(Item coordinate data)
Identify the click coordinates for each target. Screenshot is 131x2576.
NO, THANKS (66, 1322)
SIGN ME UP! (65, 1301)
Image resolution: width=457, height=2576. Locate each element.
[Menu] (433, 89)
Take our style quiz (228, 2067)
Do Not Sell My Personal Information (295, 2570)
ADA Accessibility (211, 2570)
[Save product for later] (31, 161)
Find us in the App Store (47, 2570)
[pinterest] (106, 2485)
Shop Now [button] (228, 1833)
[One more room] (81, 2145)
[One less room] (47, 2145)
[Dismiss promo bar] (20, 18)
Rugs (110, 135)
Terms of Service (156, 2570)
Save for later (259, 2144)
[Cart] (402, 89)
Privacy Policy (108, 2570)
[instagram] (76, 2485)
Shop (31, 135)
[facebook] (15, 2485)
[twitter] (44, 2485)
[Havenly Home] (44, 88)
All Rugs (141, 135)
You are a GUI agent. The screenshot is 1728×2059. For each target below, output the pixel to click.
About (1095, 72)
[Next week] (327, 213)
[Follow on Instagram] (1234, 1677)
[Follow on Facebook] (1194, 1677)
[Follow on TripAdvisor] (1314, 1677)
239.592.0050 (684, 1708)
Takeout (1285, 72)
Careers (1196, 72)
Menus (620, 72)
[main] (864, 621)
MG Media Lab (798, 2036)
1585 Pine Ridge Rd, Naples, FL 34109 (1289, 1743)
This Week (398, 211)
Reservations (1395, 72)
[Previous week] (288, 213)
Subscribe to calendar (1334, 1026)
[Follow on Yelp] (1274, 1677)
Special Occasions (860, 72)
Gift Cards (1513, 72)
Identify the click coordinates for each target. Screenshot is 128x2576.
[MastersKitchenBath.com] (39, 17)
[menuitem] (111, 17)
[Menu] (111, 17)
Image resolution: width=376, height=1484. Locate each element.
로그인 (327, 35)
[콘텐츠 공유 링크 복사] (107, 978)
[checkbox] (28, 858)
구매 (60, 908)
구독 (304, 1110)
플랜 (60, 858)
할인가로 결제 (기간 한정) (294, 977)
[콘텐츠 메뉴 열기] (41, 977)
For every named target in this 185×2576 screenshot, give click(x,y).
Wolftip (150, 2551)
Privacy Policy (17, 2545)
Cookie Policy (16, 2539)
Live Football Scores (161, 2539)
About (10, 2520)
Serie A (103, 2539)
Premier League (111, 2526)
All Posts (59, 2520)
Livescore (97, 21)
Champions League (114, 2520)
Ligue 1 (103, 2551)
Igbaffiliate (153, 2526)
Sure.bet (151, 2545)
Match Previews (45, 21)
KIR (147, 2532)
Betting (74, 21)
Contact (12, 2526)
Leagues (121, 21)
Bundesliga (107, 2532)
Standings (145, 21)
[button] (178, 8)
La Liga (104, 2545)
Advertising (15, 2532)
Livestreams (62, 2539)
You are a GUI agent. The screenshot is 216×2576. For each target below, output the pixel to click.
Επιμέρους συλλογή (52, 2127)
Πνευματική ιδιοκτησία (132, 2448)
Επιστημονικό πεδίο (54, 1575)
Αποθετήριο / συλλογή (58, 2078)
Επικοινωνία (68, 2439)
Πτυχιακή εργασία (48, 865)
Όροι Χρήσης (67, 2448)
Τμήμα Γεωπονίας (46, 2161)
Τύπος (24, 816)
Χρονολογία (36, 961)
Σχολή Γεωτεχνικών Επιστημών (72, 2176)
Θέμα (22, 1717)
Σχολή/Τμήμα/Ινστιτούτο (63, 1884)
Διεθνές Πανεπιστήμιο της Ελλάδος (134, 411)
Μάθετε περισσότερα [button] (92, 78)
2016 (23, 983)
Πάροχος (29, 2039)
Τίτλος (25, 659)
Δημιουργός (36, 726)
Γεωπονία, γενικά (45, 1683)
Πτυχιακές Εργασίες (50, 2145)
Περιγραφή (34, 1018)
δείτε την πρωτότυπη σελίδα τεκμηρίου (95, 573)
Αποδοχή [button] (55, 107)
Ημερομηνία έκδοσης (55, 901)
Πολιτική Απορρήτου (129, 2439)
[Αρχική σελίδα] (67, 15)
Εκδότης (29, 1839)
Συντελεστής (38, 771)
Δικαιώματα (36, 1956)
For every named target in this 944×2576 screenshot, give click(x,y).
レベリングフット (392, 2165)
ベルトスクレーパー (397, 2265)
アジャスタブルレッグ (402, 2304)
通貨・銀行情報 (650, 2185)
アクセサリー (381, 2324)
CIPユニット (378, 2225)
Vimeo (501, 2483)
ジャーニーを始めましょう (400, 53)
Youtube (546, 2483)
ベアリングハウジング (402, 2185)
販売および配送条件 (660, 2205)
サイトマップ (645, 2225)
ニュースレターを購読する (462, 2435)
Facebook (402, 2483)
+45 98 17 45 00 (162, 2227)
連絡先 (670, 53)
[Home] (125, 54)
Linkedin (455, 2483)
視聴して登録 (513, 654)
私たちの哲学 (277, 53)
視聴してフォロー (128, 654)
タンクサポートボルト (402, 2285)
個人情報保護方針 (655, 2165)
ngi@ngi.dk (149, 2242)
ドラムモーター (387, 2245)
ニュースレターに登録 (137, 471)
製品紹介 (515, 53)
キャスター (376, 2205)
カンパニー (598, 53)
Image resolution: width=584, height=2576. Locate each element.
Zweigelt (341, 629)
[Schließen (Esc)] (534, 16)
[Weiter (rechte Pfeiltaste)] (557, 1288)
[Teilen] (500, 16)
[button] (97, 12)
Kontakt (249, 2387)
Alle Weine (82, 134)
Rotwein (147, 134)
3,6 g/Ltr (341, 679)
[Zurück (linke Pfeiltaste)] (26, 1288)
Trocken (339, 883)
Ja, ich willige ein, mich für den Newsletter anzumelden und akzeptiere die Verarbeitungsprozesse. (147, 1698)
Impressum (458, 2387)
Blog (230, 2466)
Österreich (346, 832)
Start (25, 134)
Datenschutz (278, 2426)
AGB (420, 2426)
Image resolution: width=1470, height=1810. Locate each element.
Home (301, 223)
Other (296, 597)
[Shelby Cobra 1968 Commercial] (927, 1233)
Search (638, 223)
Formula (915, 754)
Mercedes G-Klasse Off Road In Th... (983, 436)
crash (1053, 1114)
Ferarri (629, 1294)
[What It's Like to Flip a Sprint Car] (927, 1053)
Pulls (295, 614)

Task: Rewrite all of the entries above, replacing every occurrence of "Privacy Policy" with "Privacy Notice" and leaving everything else unchanged.

Final answer:
Identify the click coordinates for each target. Screenshot is 131x2576.
NO, THANKS (66, 1322)
SIGN ME UP! (65, 1301)
Image resolution: width=457, height=2576. Locate each element.
[Menu] (433, 89)
Take our style quiz (228, 2067)
Do Not Sell My Personal Information (295, 2570)
ADA Accessibility (211, 2570)
[Save product for later] (31, 161)
Find us in the App Store (47, 2570)
[pinterest] (106, 2485)
Shop Now [button] (228, 1833)
[One more room] (81, 2145)
[One less room] (47, 2145)
[Dismiss promo bar] (20, 18)
Rugs (110, 135)
Terms of Service (156, 2570)
Save for later (259, 2144)
[Cart] (402, 89)
Privacy Notice (108, 2570)
[instagram] (76, 2485)
Shop (31, 135)
[facebook] (15, 2485)
[twitter] (44, 2485)
[Havenly Home] (44, 88)
All Rugs (141, 135)
You are a GUI agent. The screenshot is 1728×2059. For each target below, output the pixel to click.
About (1095, 72)
[Next week] (327, 213)
[Follow on Instagram] (1234, 1677)
[Follow on Facebook] (1194, 1677)
[Follow on TripAdvisor] (1314, 1677)
239.592.0050 (684, 1708)
Takeout (1285, 72)
Careers (1196, 72)
Menus (620, 72)
[main] (864, 621)
MG Media Lab (798, 2036)
1585 Pine Ridge Rd, Naples, FL 34109 (1289, 1743)
This Week (398, 211)
Reservations (1395, 72)
[Previous week] (288, 213)
Subscribe to calendar (1334, 1026)
[Follow on Yelp] (1274, 1677)
Special Occasions (860, 72)
Gift Cards (1513, 72)
Identify the click coordinates for each target. Screenshot is 128x2576.
[MastersKitchenBath.com] (39, 17)
[menuitem] (111, 17)
[Menu] (111, 17)
Image resolution: width=376, height=1484. Locate each element.
로그인 (327, 35)
[콘텐츠 공유 링크 복사] (107, 978)
[checkbox] (28, 858)
구매 (60, 908)
구독 (304, 1110)
플랜 (60, 858)
할인가로 결제 (기간 한정) (294, 977)
[콘텐츠 메뉴 열기] (41, 977)
For every named target in this 185×2576 screenshot, give click(x,y).
Wolftip (150, 2551)
Privacy Notice (17, 2545)
Cookie Policy (16, 2539)
Live Football Scores (161, 2539)
About (10, 2520)
Serie A (103, 2539)
Premier League (111, 2526)
All Posts (59, 2520)
Livescore (97, 21)
Champions League (114, 2520)
Ligue 1 (103, 2551)
Igbaffiliate (153, 2526)
Sure.bet (151, 2545)
Match Previews (45, 21)
KIR (147, 2532)
Betting (74, 21)
Contact (12, 2526)
Leagues (121, 21)
Bundesliga (107, 2532)
Standings (145, 21)
[button] (178, 8)
La Liga (104, 2545)
Advertising (15, 2532)
Livestreams (62, 2539)
You are a GUI agent. The screenshot is 216×2576. For each target below, output the pixel to click.
Επιμέρους συλλογή (52, 2127)
Πνευματική ιδιοκτησία (132, 2448)
Επιστημονικό πεδίο (54, 1575)
Αποθετήριο / συλλογή (58, 2078)
Επικοινωνία (68, 2439)
Πτυχιακή εργασία (48, 865)
Όροι Χρήσης (67, 2448)
Τμήμα Γεωπονίας (46, 2161)
Τύπος (24, 816)
Χρονολογία (36, 961)
Σχολή Γεωτεχνικών Επιστημών (72, 2176)
Θέμα (22, 1717)
Σχολή/Τμήμα/Ινστιτούτο (63, 1884)
Διεθνές Πανεπιστήμιο της Ελλάδος (134, 411)
Μάθετε περισσότερα [button] (92, 78)
2016 (23, 983)
Πάροχος (29, 2039)
Τίτλος (25, 659)
Δημιουργός (36, 726)
Γεωπονία, γενικά (45, 1683)
Πτυχιακές Εργασίες (50, 2145)
Περιγραφή (34, 1018)
δείτε την πρωτότυπη σελίδα τεκμηρίου (95, 573)
Αποδοχή [button] (55, 107)
Ημερομηνία έκδοσης (55, 901)
Πολιτική Απορρήτου (129, 2439)
[Αρχική σελίδα] (67, 15)
Εκδότης (29, 1839)
Συντελεστής (38, 771)
Δικαιώματα (36, 1956)
For every named target in this 944×2576 screenshot, give click(x,y).
レベリングフット (392, 2165)
ベルトスクレーパー (397, 2265)
アジャスタブルレッグ (402, 2304)
通貨・銀行情報 (650, 2185)
アクセサリー (381, 2324)
CIPユニット (378, 2225)
Vimeo (501, 2483)
ジャーニーを始めましょう (400, 53)
Youtube (546, 2483)
ベアリングハウジング (402, 2185)
販売および配送条件 (660, 2205)
サイトマップ (645, 2225)
ニュースレターを購読する (462, 2435)
Facebook (402, 2483)
+45 98 17 45 00 (162, 2227)
連絡先 (670, 53)
[Home] (125, 54)
Linkedin (455, 2483)
視聴して登録 (513, 654)
私たちの哲学 (277, 53)
視聴してフォロー (128, 654)
タンクサポートボルト (402, 2285)
個人情報保護方針 (655, 2165)
ngi@ngi.dk (149, 2242)
ドラムモーター (387, 2245)
ニュースレターに登録 (137, 471)
製品紹介 (515, 53)
キャスター (376, 2205)
カンパニー (598, 53)
Image resolution: width=584, height=2576. Locate each element.
Zweigelt (341, 629)
[Schließen (Esc)] (534, 16)
[Weiter (rechte Pfeiltaste)] (557, 1288)
[Teilen] (500, 16)
[button] (97, 12)
Kontakt (249, 2387)
Alle Weine (82, 134)
Rotwein (147, 134)
3,6 g/Ltr (341, 679)
[Zurück (linke Pfeiltaste)] (26, 1288)
Trocken (339, 883)
Ja, ich willige ein, mich für den Newsletter anzumelden und akzeptiere die Verarbeitungsprozesse. (147, 1698)
Impressum (458, 2387)
Blog (230, 2466)
Österreich (346, 832)
Start (25, 134)
Datenschutz (278, 2426)
AGB (420, 2426)
Image resolution: width=1470, height=1810. Locate each element.
Home (301, 223)
Other (296, 597)
[Shelby Cobra 1968 Commercial] (927, 1233)
Search (638, 223)
Formula (915, 754)
Mercedes G-Klasse Off Road In Th... (983, 436)
crash (1053, 1114)
Ferarri (629, 1294)
[What It's Like to Flip a Sprint Car] (927, 1053)
Pulls (295, 614)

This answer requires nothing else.